California researchers are part of a team that has identified the largest known octopus garden in the world — just 80 miles south of Monterey.
Octopuses are generally considered solitary creatures, so it came as a surprise when the team found thousands of them congregating some 10,500 feet underwater, where heat seeping up from the base of an extinct underwater volcano helps their eggs hatch faster.
“Its location is really crucial. We didn’t know this when we first discovered it,” said Amanda Kahn, an invertebrate ecologist with San José State’s Moss Landing Marine Laboratories, who co-authored a study out Wednesday in the peer-reviewed journal Science Advances.
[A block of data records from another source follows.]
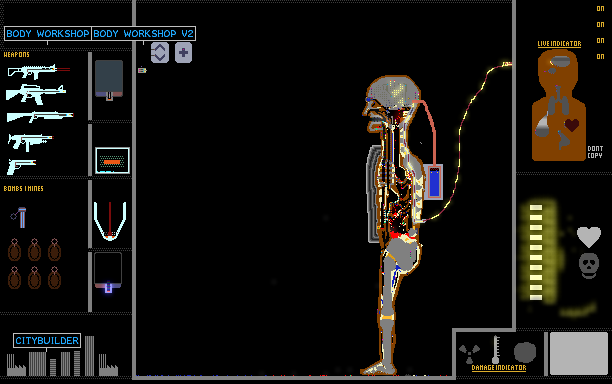612x384 pixels.
Task: Select the pistol in the weapons list
Action: point(21,166)
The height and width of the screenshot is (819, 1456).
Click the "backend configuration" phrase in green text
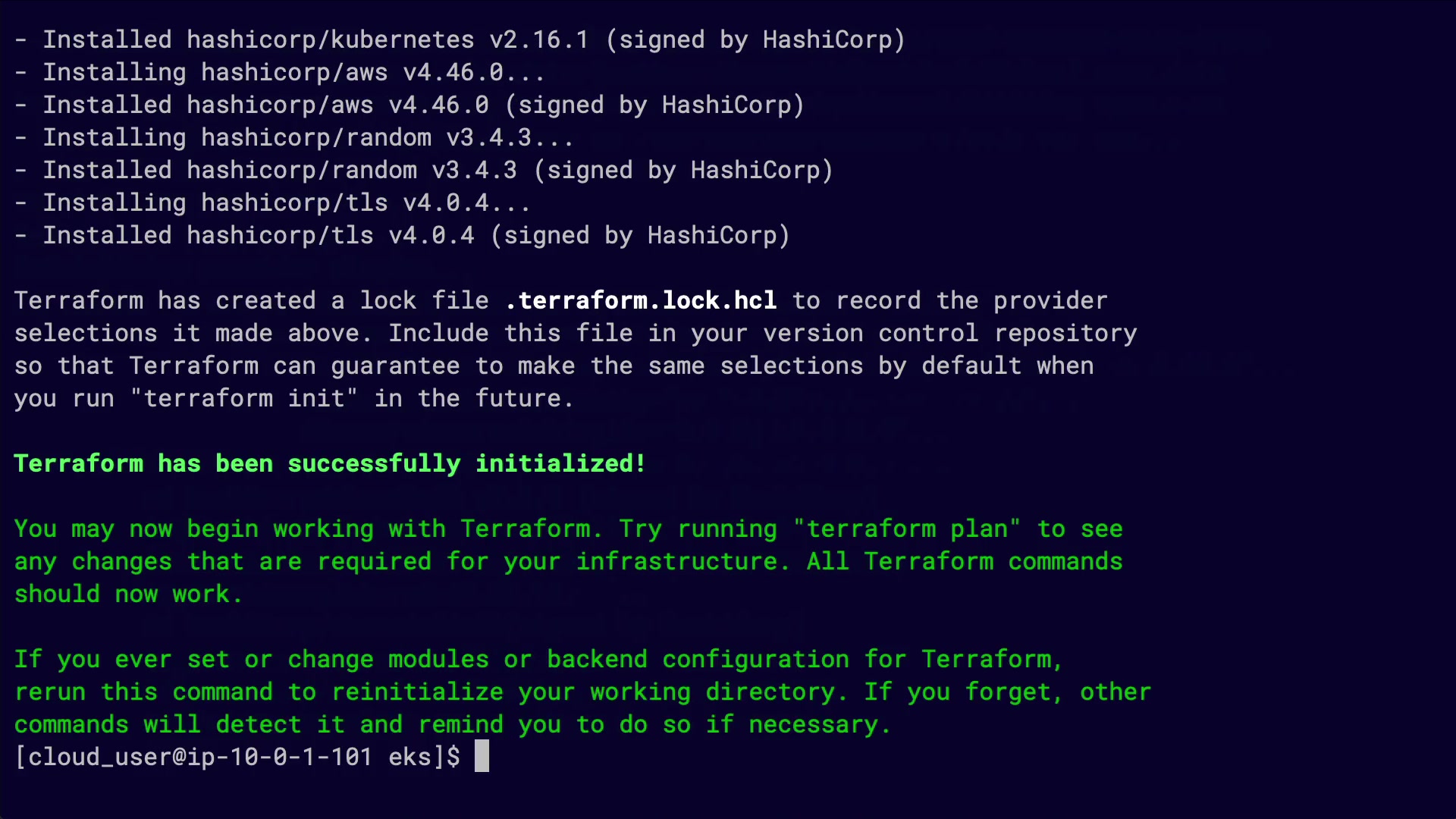click(698, 660)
The findings, driven by the Monterey Bay Aquarium Research Institute, whose senior scientist Jim Barry is the lead author of the new study, build off 2018 research. At the time, scientists discovered thousands of octopuses on the seafloor near the base of an extinct volcano, the Davidson Seamount.
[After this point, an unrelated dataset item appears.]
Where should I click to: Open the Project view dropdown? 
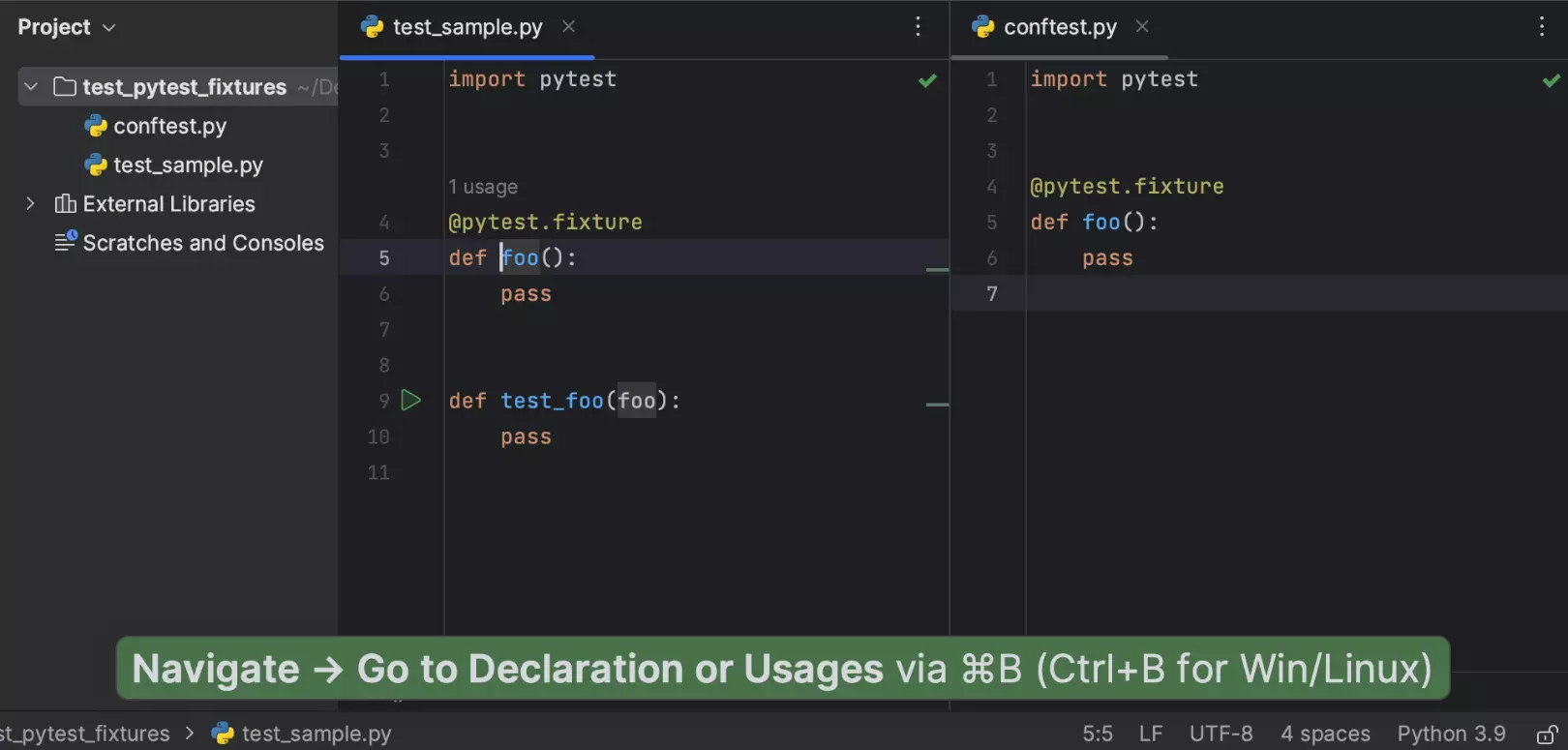[67, 27]
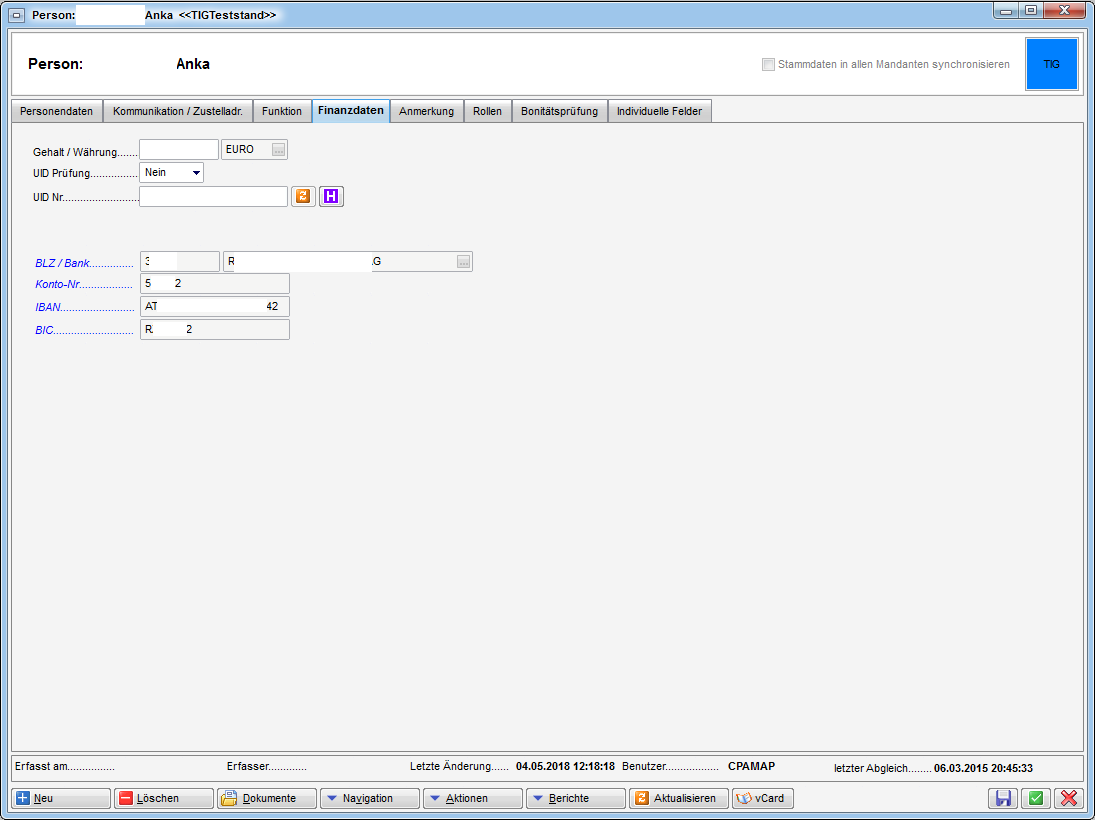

The latest study now confirms these deep-sea octopuses migrate to the area to reproduce — which is part of what makes this octopus gathering so special, Kahn said.
She spoke more about the findings, their significance and, of course, the connection to a Beatles song with KQED’s Brian Watt.
This interview has been edited for brevity and clarity.
Brian Watt: First off, what does an octopus garden look like?
Amanda Kahn: If you looked out over the octopus garden, you would see tens to hundreds of octopuses flipped upside down. Their beaks are pointed up and their arms wrapped around their bodies in crevices and cracks and seams along the seafloor. And if you looked closer, under those octopus arms, there would be clusters of eggs cemented to the rock. The mothers would fan water to move new water past the eggs, and they would protect those eggs as scavengers like shrimp or snails would migrate in trying to catch an egg.
So the takeaway of this study is that mating is happening here?
Correct. But not only is mating happening here at Davidson Seamount and the octopus garden, but the reason they’re coming to that particular spot is the warm water that’s seeping from the cracks and crevices. So that warmth is speeding up the development rate of the embryos. And that in turn means that they’re in that very vulnerable egg stage for a shorter period that protects them from infection or injury or predators that may come in. That warm water is really crucial for the development of the eggs and the octopus embryos.
These are called hydrothermal warm springs, and they don’t form everywhere. They form along a geological feature called a ridge-flank system, and these ridge-flank systems are places where that warm water can seep out. There are only a handful of areas where these warm hydrothermal springs have been found, and where they were found is because octopuses were identified there. So it’s a neat connection between this key geological feature and biology.
Can this study help us understand ecological habitats with respect to climate change?
The relationship between the octopus nursery and temperature is really important because warmer water is important for speeding up the development of the embryos. We estimated that in cold water it would take five-to-eight years or even longer for those eggs to develop, but instead it took just under two. So that’s really beneficial for this species, but it comes with risks. So if that water gets to be too warm or if, say, that fluid shifts and exposes the eggs to slightly warmer temperatures, then those eggs could become unviable and not hatch.